NIGERIA‘S INVESTMENT PROFILE

3.1       Introduction

            This chapter provides an analysis of the character, trend and general features of investment in Nigeria. First, the chapter presents an overview of the macroeconomic background and its effects on investment during the study period. Second, the chapter explains the types of investment that ate relevant to this study. Third, the trend in public and private sector investment is discussed. Firth, a study of the sources of financing private investment is also contained in the chapter. Fifth, an account of the sectoral distribution and ownership structure of private sector investment in Nigeria is also undertaken in the chapter. A discussion of fiscal incentives to private investors concludes the chapter.
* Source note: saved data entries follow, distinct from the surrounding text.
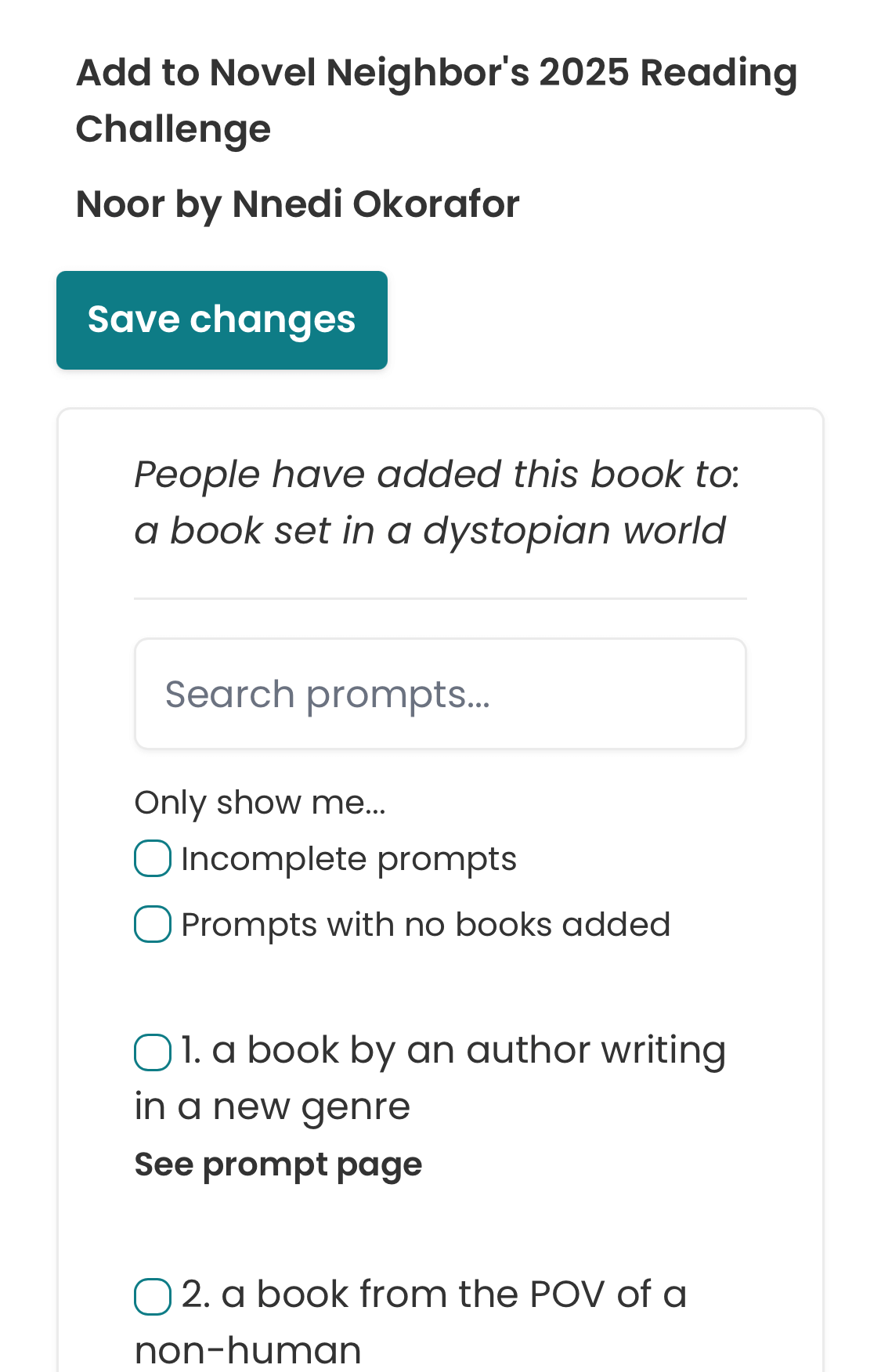Enable the Incomplete prompts filter

(152, 858)
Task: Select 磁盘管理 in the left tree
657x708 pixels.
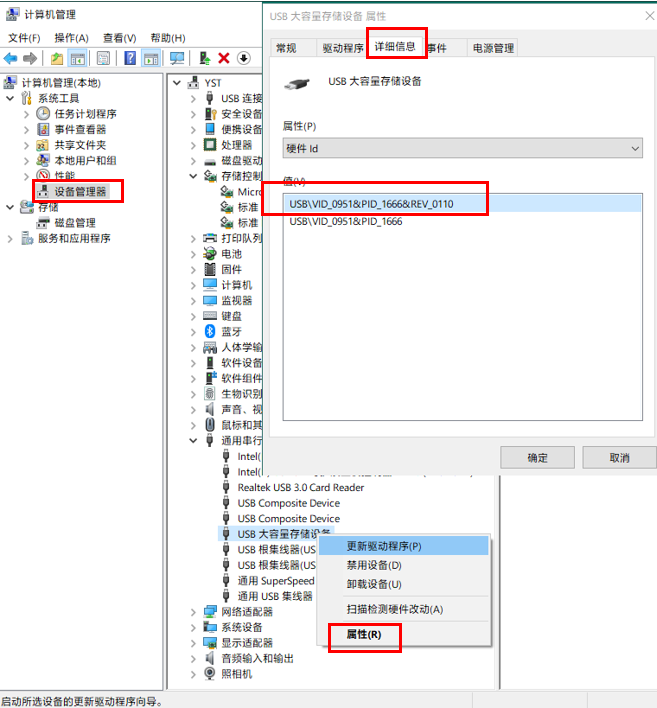Action: pos(75,222)
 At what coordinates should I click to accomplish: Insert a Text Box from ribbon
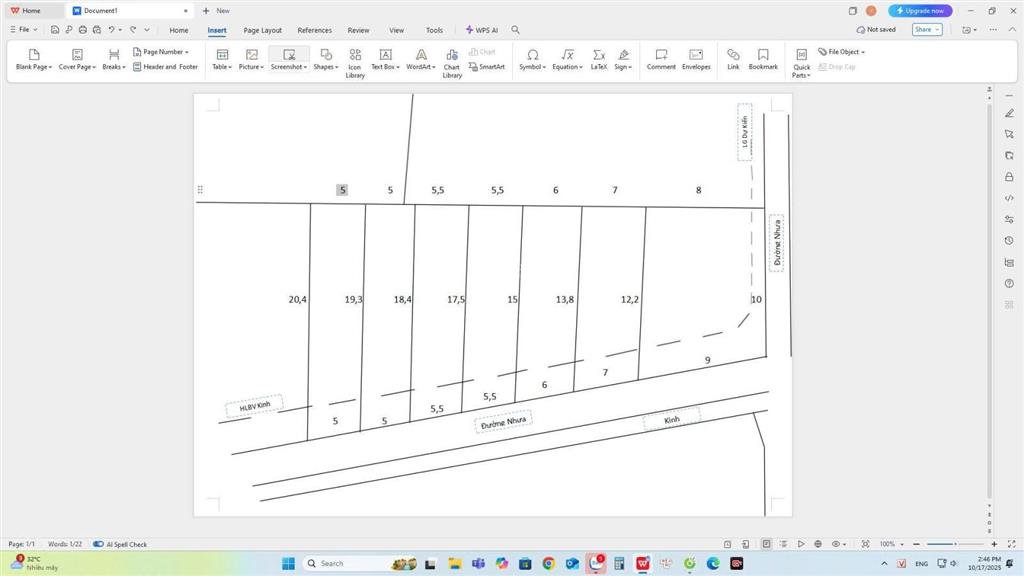click(x=385, y=59)
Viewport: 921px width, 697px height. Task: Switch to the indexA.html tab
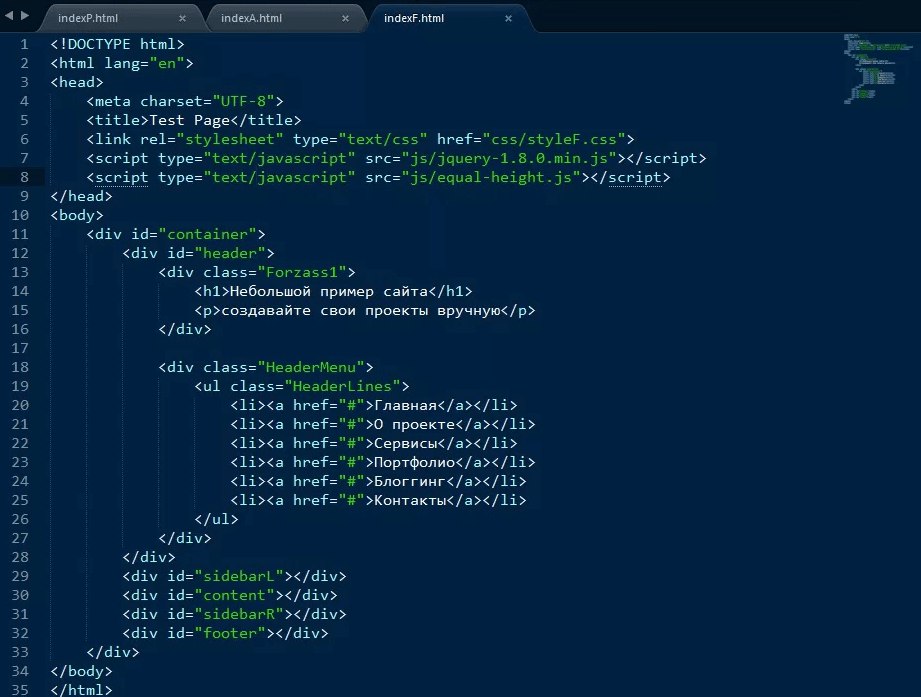point(252,18)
3.2              Overview of the Macroeconomic Background

Since Nigeria’s independence in 1960, the economy has witnessed rapid transformation from a subsistence agrarian economy into a modern monetized, though, dualistic one. The march-forward of the economy was facilitated by the discovery and production of crude petroleum oil. As an oil exporter Nigeria witnessed three major crude oil export price booms: 1974 – 77, 1979 – 82 and in 1991. under the clear recognition that oil money was a temporary blessing, government policy in Nigeria was directed towards using the oil revenues to stimulate investment in all the sectors of the economy so as to assure sustained growth after the oil become depleted. Specifically, government policy aimed at diversifying the economy away from agriculture.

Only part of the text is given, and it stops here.